(What is required) Check each line of the records below and collect those holding "computer".
::::
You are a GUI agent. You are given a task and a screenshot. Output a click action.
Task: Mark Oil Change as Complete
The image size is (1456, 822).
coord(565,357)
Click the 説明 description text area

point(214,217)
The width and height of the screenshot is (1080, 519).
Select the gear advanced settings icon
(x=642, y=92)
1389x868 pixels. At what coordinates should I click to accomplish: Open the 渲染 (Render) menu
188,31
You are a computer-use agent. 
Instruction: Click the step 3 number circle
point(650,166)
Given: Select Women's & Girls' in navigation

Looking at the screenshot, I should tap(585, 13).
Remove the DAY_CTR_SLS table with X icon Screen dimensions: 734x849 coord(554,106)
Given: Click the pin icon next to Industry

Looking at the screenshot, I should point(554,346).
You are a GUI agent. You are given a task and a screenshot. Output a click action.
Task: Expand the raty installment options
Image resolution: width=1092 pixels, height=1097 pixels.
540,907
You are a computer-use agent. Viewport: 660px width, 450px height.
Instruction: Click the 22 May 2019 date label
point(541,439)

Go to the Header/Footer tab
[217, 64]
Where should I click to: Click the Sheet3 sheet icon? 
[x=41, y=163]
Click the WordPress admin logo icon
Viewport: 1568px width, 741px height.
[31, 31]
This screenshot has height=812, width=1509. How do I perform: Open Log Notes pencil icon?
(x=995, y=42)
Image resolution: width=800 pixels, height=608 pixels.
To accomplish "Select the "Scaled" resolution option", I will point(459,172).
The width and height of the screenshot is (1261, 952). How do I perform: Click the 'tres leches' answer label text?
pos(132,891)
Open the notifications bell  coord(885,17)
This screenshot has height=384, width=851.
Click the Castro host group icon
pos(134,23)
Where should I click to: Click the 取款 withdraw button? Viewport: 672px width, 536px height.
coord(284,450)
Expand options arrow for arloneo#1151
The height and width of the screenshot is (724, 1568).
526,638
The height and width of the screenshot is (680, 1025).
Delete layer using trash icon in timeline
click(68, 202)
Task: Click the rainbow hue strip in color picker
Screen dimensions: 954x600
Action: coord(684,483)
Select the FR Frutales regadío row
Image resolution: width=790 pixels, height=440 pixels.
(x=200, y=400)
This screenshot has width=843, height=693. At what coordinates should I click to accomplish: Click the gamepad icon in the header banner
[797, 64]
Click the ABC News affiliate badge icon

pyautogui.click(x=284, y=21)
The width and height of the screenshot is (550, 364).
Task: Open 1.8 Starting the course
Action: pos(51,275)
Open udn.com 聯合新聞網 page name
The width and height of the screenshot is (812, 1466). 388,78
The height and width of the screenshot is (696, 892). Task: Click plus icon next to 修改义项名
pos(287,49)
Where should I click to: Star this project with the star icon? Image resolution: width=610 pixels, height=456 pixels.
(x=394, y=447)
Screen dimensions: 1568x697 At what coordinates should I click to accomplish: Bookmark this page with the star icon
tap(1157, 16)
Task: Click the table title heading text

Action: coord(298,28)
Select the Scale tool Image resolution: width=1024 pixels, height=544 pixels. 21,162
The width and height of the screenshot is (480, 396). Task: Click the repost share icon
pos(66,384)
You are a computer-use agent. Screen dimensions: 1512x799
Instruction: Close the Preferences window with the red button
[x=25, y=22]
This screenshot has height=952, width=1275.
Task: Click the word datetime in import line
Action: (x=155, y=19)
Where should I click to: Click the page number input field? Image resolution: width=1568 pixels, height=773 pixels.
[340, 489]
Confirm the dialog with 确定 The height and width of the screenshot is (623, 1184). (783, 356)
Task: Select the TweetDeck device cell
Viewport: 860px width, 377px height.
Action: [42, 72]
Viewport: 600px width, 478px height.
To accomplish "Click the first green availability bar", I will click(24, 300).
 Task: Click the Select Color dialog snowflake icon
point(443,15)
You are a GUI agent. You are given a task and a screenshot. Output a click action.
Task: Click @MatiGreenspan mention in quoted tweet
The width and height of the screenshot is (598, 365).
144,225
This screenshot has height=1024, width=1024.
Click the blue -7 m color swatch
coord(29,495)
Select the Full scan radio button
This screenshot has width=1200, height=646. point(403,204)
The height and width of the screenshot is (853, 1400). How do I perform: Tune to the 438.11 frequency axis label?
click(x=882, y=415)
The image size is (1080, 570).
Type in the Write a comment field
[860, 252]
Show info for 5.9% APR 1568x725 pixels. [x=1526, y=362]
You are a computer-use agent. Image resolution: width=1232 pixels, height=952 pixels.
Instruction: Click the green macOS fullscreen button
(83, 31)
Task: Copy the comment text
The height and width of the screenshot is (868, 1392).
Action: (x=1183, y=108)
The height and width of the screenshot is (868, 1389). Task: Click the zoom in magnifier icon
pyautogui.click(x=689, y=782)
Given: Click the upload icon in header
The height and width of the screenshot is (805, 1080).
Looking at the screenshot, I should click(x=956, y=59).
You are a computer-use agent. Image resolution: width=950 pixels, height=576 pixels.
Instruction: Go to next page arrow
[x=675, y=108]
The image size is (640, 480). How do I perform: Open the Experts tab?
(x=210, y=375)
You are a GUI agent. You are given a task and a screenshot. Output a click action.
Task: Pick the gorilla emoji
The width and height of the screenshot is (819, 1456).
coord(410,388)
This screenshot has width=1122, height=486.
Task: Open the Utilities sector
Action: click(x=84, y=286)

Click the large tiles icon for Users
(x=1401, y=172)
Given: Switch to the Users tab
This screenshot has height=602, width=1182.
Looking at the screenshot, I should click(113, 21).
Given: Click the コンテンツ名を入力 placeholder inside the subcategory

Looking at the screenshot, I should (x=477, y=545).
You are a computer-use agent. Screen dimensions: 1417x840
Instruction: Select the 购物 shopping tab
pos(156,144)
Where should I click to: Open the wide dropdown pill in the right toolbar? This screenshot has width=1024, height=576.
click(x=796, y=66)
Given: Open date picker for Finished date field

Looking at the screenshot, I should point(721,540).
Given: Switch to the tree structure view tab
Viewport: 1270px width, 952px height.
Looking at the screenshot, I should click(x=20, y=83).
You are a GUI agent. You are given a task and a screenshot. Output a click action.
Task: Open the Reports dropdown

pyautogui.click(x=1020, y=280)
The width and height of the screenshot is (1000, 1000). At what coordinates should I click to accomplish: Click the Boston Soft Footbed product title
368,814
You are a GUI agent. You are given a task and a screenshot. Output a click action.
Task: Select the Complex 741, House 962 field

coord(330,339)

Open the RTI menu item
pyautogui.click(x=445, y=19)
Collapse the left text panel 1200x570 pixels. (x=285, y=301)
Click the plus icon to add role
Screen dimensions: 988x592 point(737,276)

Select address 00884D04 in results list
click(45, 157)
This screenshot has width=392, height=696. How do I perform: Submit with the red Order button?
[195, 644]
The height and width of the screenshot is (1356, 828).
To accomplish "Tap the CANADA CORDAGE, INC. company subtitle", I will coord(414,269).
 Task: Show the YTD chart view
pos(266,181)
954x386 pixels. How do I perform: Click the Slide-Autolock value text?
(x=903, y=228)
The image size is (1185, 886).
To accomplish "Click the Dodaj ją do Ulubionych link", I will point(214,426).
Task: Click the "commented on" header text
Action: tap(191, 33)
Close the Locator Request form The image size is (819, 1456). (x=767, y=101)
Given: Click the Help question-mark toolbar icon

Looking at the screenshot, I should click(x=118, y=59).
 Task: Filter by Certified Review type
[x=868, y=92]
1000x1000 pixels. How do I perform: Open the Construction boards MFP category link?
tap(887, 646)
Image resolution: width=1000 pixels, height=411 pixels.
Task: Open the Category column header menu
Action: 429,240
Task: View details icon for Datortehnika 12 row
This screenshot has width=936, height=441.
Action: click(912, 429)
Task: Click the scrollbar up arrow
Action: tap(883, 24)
::::
(Result of this exercise)
You are a computer-use agent. 
You are a computer-use agent. Viewport: 660px width, 450px height.
You are a computer-use agent. Screen dimensions: 1512x799
You are a computer-use agent. Image resolution: width=1232 pixels, height=952 pixels.
You are a computer-use agent. Image resolution: width=950 pixels, height=576 pixels.
You are a computer-use agent. Screen dimensions: 1417x840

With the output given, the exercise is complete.